### Alıntı metin
============================================================

Yargıtay Kararı 20. Hukuk Dairesi 2014/773 E. 2014/2269 K. 24.02.2014 T.

YARGITAY KARARI
DAİRE : 20. Hukuk Dairesi
ESAS NO : 2014/773
KARAR NO : 2014/2269
KARAR TARİHİ : 24.02.2014

MAHKEMESİ : Kahramanmaraş 2. Asliye Hukuk Mahkemesi
TARİHİ : 10/07/2012
NUMARASI : 2009/268-2012/293

Taraflar arasındaki tescil davasının yapılan duruşması sonunda kurulan hükmün Yargıtayca incelenmesi davalı Hazine vekili tarafından istenilmekle, süresinde olduğu anlaşılan temyiz dilekçesinin kabulüne karar verildikten sonra dosya incelendi, gereği düşünüldü:

K A R A R

Davacı, K.Maraş Merkez, .. Köyü, .. mevkiinde bulunan, Doğusu: 13. nolu parsel, Batısı: orman, Kuzeyi: A.. A..’ya ait taşınmaz, Güneyi: S.. Ç.., Ö.. Ç.. ve E.. Ç… tarafından kullanılan tesbit dışı tapusuz taşınmazla çevrili ve ekli krokide (A) harfi ile gösterilen tapulama harici kalmış arazinin kadimden beri sahibi olduğunu, kadastro çalışmaları sırasında dava konusu yapılan bu arazinin tapulama dışı bırakıldığını, kendisine babasından kaldığını ve 30 yılı aşkın bir süredir nizasız ve fasılasız kullanıldığını, üzerinde dikilmiş zeytin ağaçlarının olduğunu, dava konusu taşınmazın tapuda kayıtlı olmadığını, kazandırıcı zamanaşımı zilyedliği yoluyla taşınmaz edinme koşullarının yararına oluştuğunu iddia ederek Medenî Kanunun 713. maddesi hükmüne göre adına tescilini istemiştir.
Müdahil Ö.. G.., 19/10/2009 havale tarihli dilekçesiyle; dava konusu taşınmazı 1964 yılından beri davacı kardeşi Yaşar’la birlikte müştereken kullandığını ileri sürerek, taşınmazın 1/2 hissesinin adına tapuya tescilini talep etmiştir.

============================================================

### Veri alıntıları
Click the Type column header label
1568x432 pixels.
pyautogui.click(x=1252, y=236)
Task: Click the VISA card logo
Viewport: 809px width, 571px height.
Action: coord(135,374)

============================================================

### Yönerge
Tescil davasına ilişkin Yargıtay kararına, metnin bittiği yerden devam edin. Bu malzeme başka bir kaynaktan alınmıştır.

### Görev yanıtı
Müdahil İ.. G.., 07/12/2011 tarihli dilekçesinde; dava konusu taşınmazın ölçümü yapılırken, kendi taşınmazının da davacının taşınmazına dahil edilerek ölçüldüğünü ileri sürerek, yapılan ölçüme itiraz etmiş; 17/04/2012 tarihli oturumda davacı ile anlaştığını, davasından feragat ettiğini imzası ile bildirmiştir.
Mahkemece, müdahil İ.. G..’nin davasının feragat nedeni ile reddine, davacı Y.. G.. ile müdahil Ö.. G..’in davalarının kısmen kabulü ile, bilirkişi krokisinde (a) harfi ile gösterilen 8116.88 m2 yüzölçümündeki taşınmazın 3/4 hissesinin Y.. G.. adına, 1/4 hissesinin Ö.. G.. adına tesciline, dere kenarı kısmına tekabül eden 936.81 m2’lik taşınmaz hakkındaki tescil talebinin reddine karar verilmiş, hüküm davalı Hazine vekili tarafından temyiz edilmiştir.
Dava dilekçesindeki açıklamaya göre dava, Medenî Kanunun 713. maddesi hükmü uyarınca tapusuz olan taşınmazın tescili istemine ilişkindir.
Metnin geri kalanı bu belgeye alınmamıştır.